Testimony via Connection Card

Praise report! The day after the 2007 fast began, I got an unexpected bonus of $4000! I can’t pay my bills every month, but I am tithing anyways; now on my gross income and on every increase.

Last week, I tithed on my birthday money, decided to fast all 21 days and put my upcoming 2008 bonus towards my $2500 credit card debt. I expected a bonus between $1000 and $2000 because the company is in financial trouble. Today, on the 1st day of fast, I got a $4828 bonus!!! Enough to tithe 10% and pay of all my credit card debt!!

Praise God.

New job/finances are on my list for the fast.

Testimony via Website

I decided to commit to 21 days of fasting (fruits and veggies) to get closer to God, learn true self discipline and obedience (never a great trait of mine) and to experience the true meaning of prayer.

My husband and I have been beat up financially in the past two years because of a layoff that cut our income in half and myself having to stop working to deal with some medical issues. Before this occurred, after years of struggling financially, we had finally made the income to support the lifestyle we were living and bought our first home which to us was our dream home.

For at least six months, I have spent hours and hours on the phone doing anything I could to keep our house from going into foreclosure. Every time everything seemed like it was completed and we were out of the red, we hit another obstacle.

We were down to the wire and our home was in foreclosure with one possible hope left to save our home.

Yesterday, I spent three hours on the phone with the mortgage company only to find out the only way to save the house was to pay them $1200 by Friday. At this point, there was no way we could come up with money.
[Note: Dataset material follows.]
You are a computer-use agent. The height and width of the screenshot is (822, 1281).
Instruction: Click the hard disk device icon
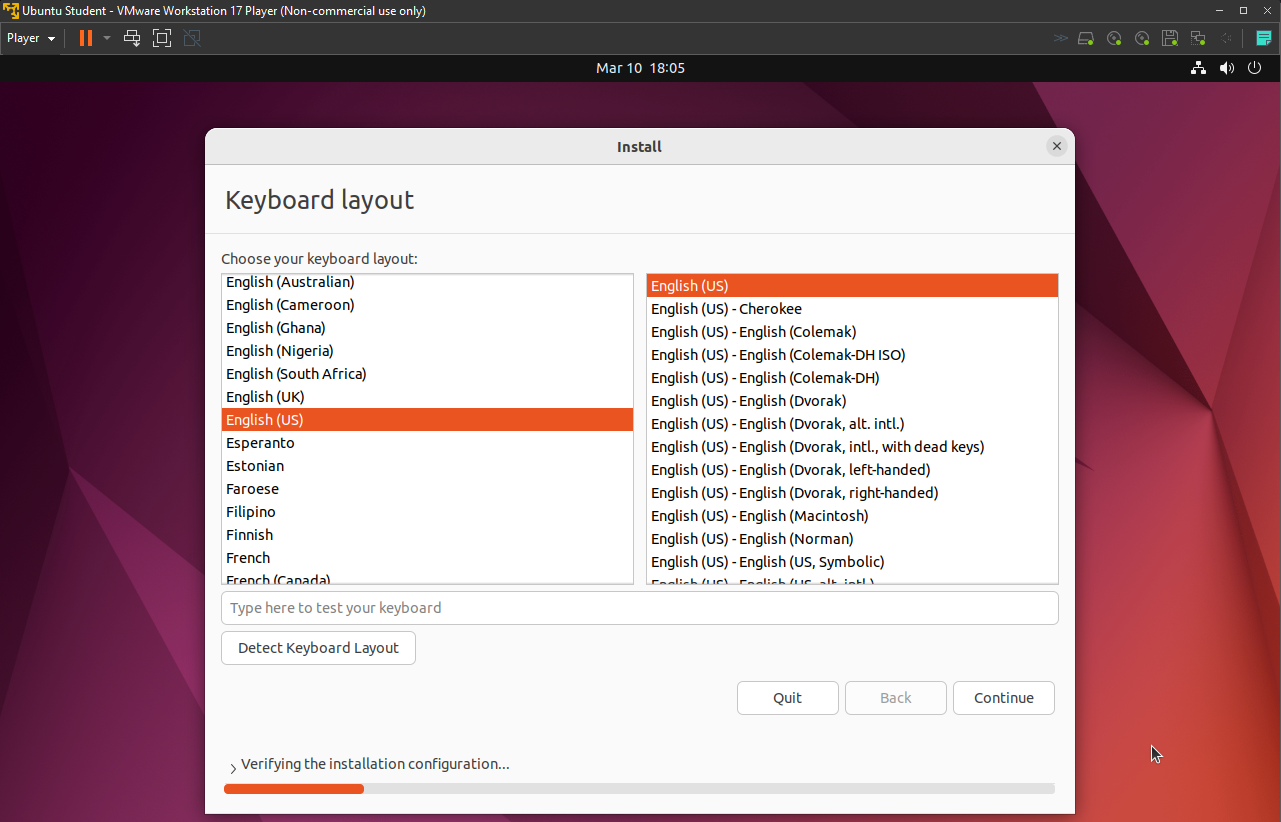pyautogui.click(x=1086, y=38)
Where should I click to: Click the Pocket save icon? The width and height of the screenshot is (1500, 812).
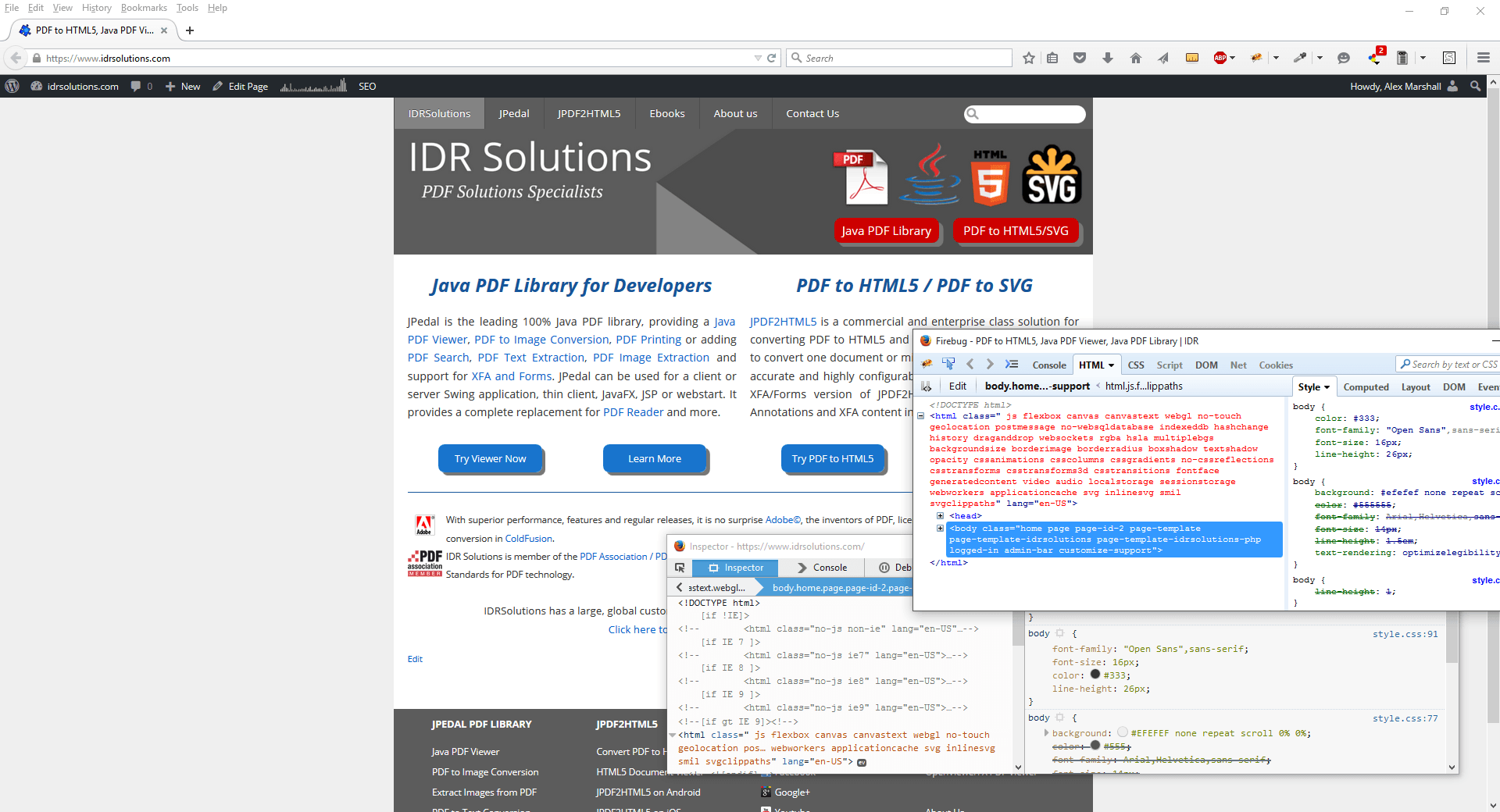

I hung up the phone and tried not to break down, but with tears falling off my face, I lay on my bed and wept and prayed for God to take this burden from me and keep me strong and in his Word.

I had no more energy left to fight anymore.

I was planning on coming to service and at first thought there was no way I could go with my red, puffy eyes and feeling like a time bomb waiting to explode into a break down.

As soon as that thought came to mind I released it and told myself that there was no way the devil was going to keep me from service tonight. I fixed up my face, picked my son up from the skate park and experienced preaching like no other (maybe even better than my buddy Joyce Meyer) and felt the presence of the Holy Spirit within me.

When I returned home there was a message from the mortgage company to call them; they had good news. Today, we found out we do not owe any extra funds and our home is coming out of foreclosure!

Praise God!!!!

This is from only one day of fasting and prayer. I believe God will move mountains in the days to come!!!!